→ Dataset records:
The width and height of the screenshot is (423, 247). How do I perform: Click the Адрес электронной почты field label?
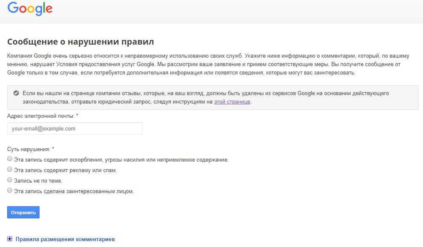click(42, 116)
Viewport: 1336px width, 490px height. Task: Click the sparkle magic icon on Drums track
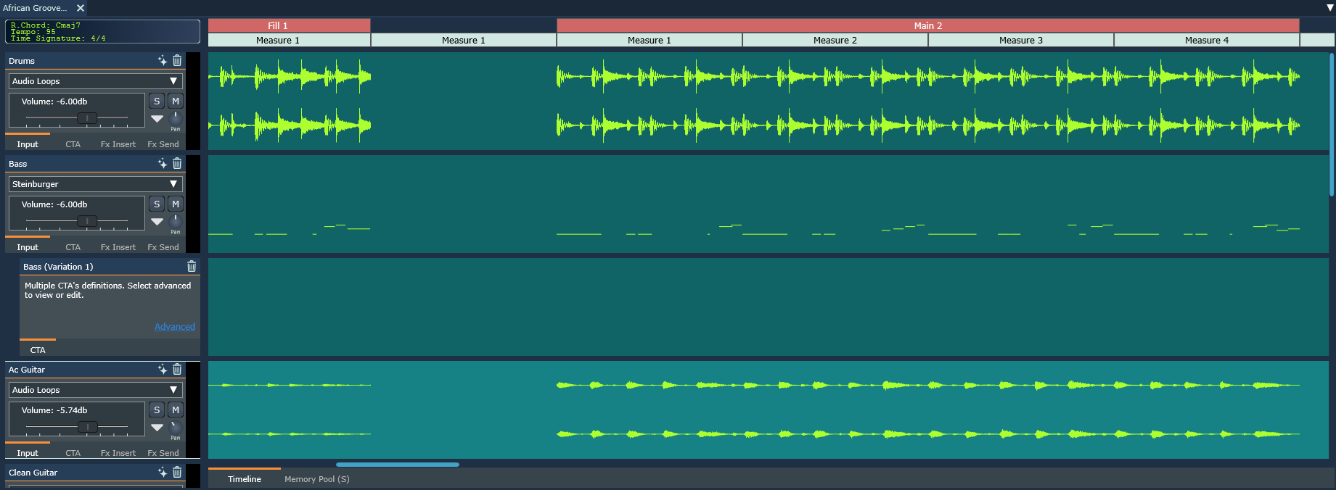(x=163, y=61)
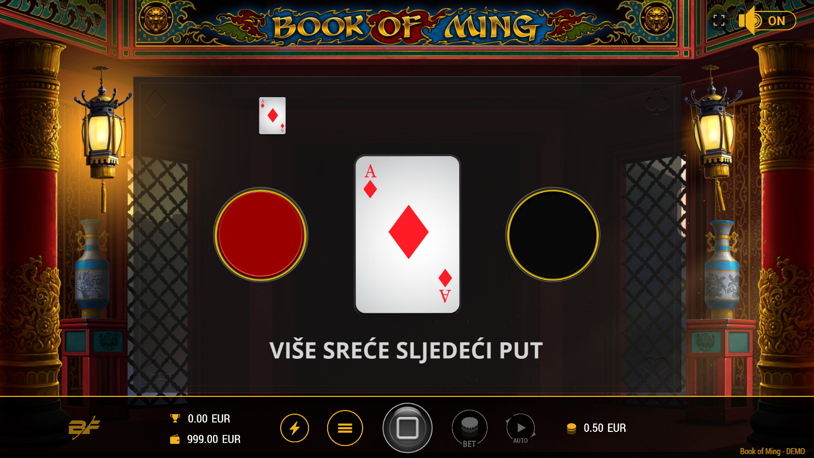
Task: Mute the sound ON toggle
Action: point(767,21)
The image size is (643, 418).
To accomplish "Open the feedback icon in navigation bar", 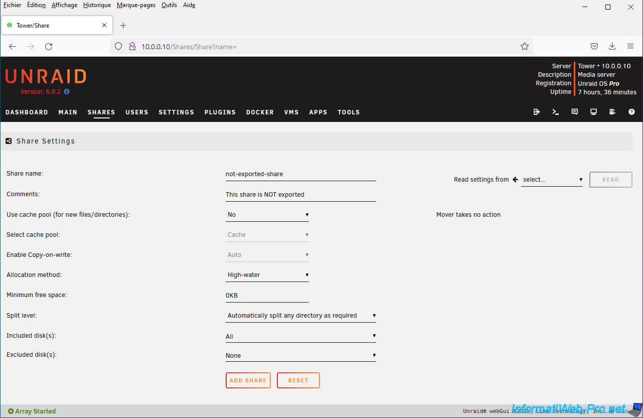I will [x=575, y=112].
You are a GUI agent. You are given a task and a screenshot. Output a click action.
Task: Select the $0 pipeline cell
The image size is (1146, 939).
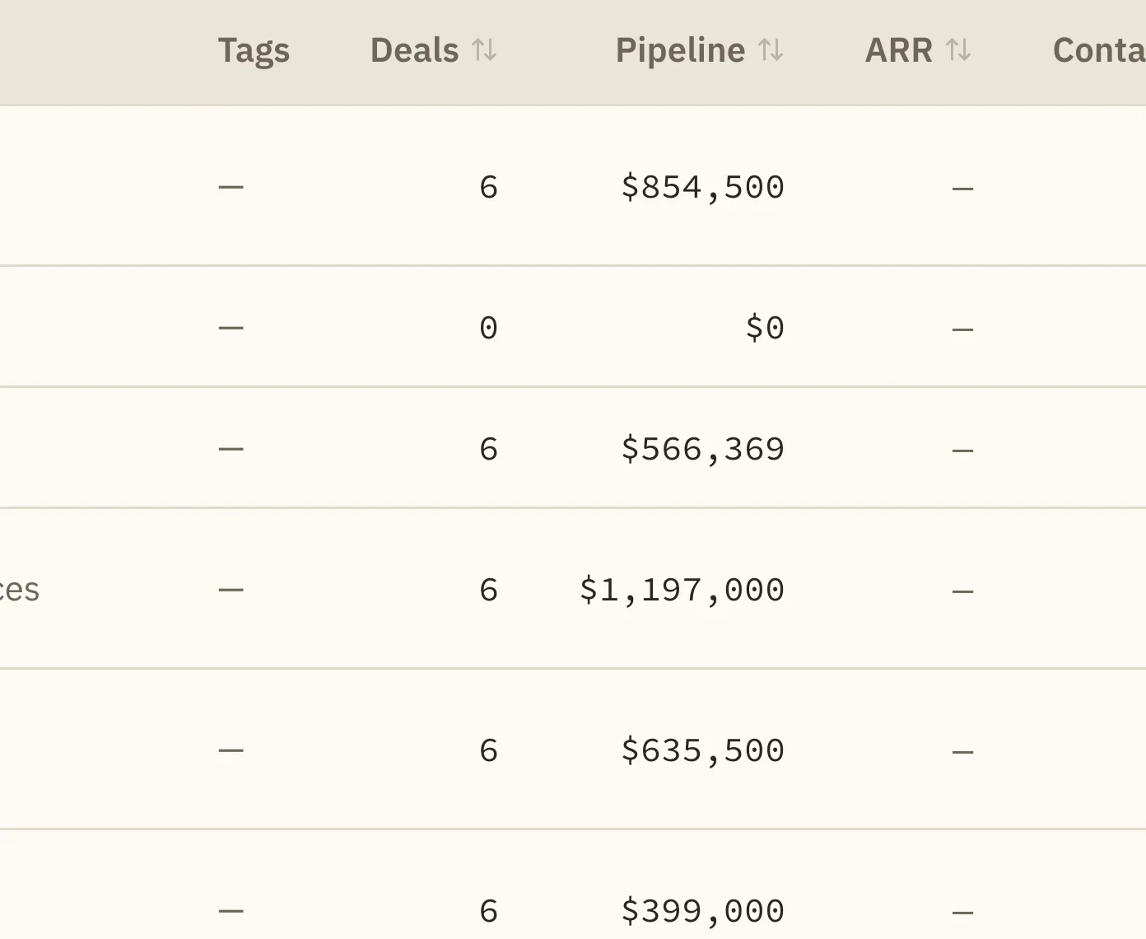765,328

→ Written task: Write out the stretch from the line containing "You are a GUI" through the end of the material again, swapping "click action" for "tap action" and changing nothing else. Leave the pictures out.

→ Solution to this problem:
You are a GUI agent. You are given a task and a screenshot. Output a tap action.
Task: Select the $0 pipeline cell
The image size is (1146, 939).
765,328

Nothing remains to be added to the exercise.